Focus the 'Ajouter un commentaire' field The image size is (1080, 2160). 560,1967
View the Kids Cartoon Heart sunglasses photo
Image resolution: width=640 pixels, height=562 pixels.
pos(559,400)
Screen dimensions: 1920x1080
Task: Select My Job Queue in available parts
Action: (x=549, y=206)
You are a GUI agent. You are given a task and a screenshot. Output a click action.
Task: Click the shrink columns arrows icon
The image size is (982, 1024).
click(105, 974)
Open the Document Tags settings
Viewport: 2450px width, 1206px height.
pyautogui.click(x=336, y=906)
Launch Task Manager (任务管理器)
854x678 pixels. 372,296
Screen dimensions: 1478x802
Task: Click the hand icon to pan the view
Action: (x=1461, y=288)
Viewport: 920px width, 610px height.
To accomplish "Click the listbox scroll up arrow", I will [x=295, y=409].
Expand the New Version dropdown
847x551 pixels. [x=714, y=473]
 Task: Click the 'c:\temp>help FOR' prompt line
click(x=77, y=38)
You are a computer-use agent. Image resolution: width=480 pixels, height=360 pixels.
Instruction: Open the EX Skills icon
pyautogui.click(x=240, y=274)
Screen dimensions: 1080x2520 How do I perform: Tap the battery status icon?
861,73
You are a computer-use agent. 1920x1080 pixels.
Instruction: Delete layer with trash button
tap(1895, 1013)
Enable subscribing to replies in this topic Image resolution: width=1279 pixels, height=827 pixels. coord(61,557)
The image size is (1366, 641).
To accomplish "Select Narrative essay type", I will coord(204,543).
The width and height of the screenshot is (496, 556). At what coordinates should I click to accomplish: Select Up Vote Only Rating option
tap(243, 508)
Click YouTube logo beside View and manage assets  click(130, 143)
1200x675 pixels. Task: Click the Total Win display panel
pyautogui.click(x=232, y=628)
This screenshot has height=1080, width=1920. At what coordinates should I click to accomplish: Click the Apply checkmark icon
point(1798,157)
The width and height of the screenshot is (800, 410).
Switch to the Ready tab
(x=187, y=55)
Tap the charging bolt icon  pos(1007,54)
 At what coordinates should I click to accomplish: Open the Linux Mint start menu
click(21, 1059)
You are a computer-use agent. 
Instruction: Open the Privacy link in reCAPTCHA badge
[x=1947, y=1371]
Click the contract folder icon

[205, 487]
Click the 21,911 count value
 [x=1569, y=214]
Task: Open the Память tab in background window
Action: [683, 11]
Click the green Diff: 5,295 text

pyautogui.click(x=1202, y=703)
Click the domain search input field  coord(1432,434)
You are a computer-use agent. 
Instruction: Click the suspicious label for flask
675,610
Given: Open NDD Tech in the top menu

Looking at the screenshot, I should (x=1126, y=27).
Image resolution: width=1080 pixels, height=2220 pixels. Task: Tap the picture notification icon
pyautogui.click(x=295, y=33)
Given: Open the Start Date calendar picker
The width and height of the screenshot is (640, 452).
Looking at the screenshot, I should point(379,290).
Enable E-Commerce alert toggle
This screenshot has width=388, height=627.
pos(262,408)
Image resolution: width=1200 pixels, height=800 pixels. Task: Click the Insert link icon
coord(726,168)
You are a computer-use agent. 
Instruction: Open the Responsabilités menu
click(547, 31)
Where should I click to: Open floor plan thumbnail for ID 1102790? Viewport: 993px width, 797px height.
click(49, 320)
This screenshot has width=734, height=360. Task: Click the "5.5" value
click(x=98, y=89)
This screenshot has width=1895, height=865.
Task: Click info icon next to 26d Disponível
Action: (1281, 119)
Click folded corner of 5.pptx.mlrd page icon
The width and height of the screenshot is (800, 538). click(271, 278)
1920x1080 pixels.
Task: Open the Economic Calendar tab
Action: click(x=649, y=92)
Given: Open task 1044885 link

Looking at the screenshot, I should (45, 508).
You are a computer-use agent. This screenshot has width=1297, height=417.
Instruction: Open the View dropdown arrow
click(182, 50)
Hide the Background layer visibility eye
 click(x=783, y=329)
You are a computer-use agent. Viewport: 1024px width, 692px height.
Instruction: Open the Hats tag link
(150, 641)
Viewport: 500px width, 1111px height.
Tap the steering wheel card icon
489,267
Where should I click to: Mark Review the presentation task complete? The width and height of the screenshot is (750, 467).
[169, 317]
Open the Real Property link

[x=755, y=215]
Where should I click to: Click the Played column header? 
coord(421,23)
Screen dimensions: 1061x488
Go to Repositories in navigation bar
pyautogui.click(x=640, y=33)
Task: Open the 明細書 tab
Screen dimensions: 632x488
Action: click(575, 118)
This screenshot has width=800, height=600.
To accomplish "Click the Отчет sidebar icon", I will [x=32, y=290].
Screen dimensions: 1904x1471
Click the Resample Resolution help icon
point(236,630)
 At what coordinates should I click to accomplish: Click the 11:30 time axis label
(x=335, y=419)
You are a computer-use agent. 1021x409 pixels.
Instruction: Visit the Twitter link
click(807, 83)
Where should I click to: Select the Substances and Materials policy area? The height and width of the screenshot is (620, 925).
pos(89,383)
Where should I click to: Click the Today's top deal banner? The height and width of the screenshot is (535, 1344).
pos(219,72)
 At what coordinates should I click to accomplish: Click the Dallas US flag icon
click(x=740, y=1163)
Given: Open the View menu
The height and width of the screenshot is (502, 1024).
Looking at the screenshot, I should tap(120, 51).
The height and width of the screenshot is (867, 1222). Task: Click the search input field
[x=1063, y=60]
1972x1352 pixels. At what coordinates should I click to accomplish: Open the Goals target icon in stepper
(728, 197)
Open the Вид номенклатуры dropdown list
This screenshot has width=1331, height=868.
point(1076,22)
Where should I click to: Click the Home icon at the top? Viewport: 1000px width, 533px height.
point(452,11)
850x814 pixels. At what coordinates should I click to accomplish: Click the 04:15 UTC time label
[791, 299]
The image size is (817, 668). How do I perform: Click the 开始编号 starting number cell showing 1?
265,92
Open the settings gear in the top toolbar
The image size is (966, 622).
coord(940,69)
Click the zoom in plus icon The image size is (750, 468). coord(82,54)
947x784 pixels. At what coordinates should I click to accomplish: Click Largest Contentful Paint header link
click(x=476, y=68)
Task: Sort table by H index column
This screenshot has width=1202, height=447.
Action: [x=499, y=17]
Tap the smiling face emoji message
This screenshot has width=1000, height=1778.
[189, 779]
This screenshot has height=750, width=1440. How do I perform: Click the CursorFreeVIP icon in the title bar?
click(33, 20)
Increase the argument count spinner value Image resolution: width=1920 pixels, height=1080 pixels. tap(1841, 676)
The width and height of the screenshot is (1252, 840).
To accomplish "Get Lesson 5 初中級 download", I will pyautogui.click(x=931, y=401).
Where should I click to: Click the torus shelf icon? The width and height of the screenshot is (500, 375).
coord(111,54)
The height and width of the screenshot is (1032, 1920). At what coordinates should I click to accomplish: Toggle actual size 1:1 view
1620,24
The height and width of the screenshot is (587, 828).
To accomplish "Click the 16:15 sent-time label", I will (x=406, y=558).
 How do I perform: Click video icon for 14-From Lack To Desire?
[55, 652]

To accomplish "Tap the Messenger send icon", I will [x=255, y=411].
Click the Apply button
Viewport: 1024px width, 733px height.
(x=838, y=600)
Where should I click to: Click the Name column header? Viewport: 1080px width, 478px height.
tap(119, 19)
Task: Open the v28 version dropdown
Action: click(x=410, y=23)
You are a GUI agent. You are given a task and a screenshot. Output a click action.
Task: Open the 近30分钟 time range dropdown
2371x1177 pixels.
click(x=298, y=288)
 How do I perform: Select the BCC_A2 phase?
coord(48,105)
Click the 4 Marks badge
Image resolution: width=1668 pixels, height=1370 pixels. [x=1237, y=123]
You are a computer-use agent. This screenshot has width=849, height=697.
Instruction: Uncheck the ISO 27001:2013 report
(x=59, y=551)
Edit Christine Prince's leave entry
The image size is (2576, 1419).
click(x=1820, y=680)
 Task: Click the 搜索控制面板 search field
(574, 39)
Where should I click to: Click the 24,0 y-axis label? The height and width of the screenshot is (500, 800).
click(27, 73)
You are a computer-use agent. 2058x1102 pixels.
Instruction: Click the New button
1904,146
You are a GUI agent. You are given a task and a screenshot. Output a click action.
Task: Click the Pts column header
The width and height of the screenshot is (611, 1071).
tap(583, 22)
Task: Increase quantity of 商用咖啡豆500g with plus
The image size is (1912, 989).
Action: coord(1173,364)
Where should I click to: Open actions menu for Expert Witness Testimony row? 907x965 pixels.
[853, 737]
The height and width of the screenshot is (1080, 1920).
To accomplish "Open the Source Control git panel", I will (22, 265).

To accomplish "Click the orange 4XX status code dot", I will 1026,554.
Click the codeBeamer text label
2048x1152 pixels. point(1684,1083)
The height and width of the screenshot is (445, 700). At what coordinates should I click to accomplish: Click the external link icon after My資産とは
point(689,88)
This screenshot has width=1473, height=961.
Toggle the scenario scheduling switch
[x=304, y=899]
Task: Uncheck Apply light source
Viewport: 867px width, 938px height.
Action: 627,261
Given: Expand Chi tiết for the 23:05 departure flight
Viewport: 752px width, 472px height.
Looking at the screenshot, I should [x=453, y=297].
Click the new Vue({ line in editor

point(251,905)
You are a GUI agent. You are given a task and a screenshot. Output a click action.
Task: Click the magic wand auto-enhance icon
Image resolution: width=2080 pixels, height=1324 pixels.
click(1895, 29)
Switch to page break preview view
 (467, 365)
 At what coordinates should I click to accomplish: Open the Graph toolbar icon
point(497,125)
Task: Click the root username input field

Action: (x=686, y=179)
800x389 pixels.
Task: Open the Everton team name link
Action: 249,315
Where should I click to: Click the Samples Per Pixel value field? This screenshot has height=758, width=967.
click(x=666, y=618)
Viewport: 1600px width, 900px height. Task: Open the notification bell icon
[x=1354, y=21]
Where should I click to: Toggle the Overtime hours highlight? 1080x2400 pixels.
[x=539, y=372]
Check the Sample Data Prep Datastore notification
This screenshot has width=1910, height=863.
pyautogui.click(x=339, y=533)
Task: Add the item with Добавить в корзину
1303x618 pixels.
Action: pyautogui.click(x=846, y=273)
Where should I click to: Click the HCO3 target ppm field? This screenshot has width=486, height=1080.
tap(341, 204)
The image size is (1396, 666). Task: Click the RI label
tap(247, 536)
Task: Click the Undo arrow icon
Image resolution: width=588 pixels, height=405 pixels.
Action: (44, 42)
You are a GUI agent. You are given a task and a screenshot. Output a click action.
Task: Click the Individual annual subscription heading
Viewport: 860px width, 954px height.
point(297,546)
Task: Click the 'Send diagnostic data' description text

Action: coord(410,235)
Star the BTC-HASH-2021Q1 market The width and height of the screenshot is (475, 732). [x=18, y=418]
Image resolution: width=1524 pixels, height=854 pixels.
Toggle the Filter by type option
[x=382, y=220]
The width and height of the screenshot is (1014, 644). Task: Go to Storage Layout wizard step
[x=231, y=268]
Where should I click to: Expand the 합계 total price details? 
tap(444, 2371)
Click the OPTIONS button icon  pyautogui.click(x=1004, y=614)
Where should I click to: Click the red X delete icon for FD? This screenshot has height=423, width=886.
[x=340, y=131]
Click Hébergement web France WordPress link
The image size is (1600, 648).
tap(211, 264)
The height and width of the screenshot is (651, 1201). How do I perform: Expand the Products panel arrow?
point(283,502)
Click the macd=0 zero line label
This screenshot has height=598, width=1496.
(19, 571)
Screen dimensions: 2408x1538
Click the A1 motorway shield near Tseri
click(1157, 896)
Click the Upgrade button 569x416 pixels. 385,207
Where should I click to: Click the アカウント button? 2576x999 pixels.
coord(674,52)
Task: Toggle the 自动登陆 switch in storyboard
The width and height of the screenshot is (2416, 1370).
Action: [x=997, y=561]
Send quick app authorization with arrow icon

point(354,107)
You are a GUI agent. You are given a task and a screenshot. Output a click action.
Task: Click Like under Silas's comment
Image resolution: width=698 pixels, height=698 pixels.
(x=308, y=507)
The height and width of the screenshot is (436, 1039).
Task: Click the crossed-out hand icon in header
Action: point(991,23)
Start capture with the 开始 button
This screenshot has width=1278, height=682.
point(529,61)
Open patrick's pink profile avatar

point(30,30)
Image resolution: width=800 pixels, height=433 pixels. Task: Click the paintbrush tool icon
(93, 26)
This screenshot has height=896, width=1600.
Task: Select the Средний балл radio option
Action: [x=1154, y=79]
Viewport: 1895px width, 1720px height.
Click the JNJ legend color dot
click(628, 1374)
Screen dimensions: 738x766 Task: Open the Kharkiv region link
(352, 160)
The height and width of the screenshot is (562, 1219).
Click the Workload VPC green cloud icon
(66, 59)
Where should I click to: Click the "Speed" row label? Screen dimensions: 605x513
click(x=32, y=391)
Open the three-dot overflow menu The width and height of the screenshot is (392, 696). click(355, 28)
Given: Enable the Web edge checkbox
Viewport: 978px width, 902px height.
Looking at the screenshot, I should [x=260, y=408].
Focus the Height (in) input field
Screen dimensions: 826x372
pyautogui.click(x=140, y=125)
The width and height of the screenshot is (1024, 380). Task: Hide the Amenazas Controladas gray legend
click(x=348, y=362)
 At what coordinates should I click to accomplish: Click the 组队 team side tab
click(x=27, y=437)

> **Goal**
Copy out the records above word for word, from the line containing "Click the zoom" through the line containing "click(27, 73)".

> **Completed task**
Click the zoom in plus icon The image size is (750, 468). coord(82,54)
947x784 pixels. At what coordinates should I click to accomplish: Click Largest Contentful Paint header link
click(x=476, y=68)
Task: Sort table by H index column
This screenshot has width=1202, height=447.
Action: [x=499, y=17]
Tap the smiling face emoji message
This screenshot has width=1000, height=1778.
[189, 779]
This screenshot has height=750, width=1440. How do I perform: Click the CursorFreeVIP icon in the title bar?
click(33, 20)
Increase the argument count spinner value Image resolution: width=1920 pixels, height=1080 pixels. tap(1841, 676)
The width and height of the screenshot is (1252, 840).
To accomplish "Get Lesson 5 初中級 download", I will pyautogui.click(x=931, y=401).
Where should I click to: Click the torus shelf icon? The width and height of the screenshot is (500, 375).
coord(111,54)
The height and width of the screenshot is (1032, 1920). At what coordinates should I click to accomplish: Toggle actual size 1:1 view
1620,24
The height and width of the screenshot is (587, 828).
To accomplish "Click the 16:15 sent-time label", I will (x=406, y=558).
 How do I perform: Click video icon for 14-From Lack To Desire?
[55, 652]

To accomplish "Tap the Messenger send icon", I will [x=255, y=411].
Click the Apply button
Viewport: 1024px width, 733px height.
(x=838, y=600)
Where should I click to: Click the Name column header? Viewport: 1080px width, 478px height.
tap(119, 19)
Task: Open the v28 version dropdown
Action: click(x=410, y=23)
You are a GUI agent. You are given a task and a screenshot. Output a click action.
Task: Open the 近30分钟 time range dropdown
2371x1177 pixels.
click(x=298, y=288)
 How do I perform: Select the BCC_A2 phase?
coord(48,105)
Click the 4 Marks badge
Image resolution: width=1668 pixels, height=1370 pixels. [x=1237, y=123]
You are a computer-use agent. This screenshot has width=849, height=697.
Instruction: Uncheck the ISO 27001:2013 report
(x=59, y=551)
Edit Christine Prince's leave entry
The image size is (2576, 1419).
click(x=1820, y=680)
 Task: Click the 搜索控制面板 search field
(574, 39)
Where should I click to: Click the 24,0 y-axis label? The height and width of the screenshot is (500, 800).
click(27, 73)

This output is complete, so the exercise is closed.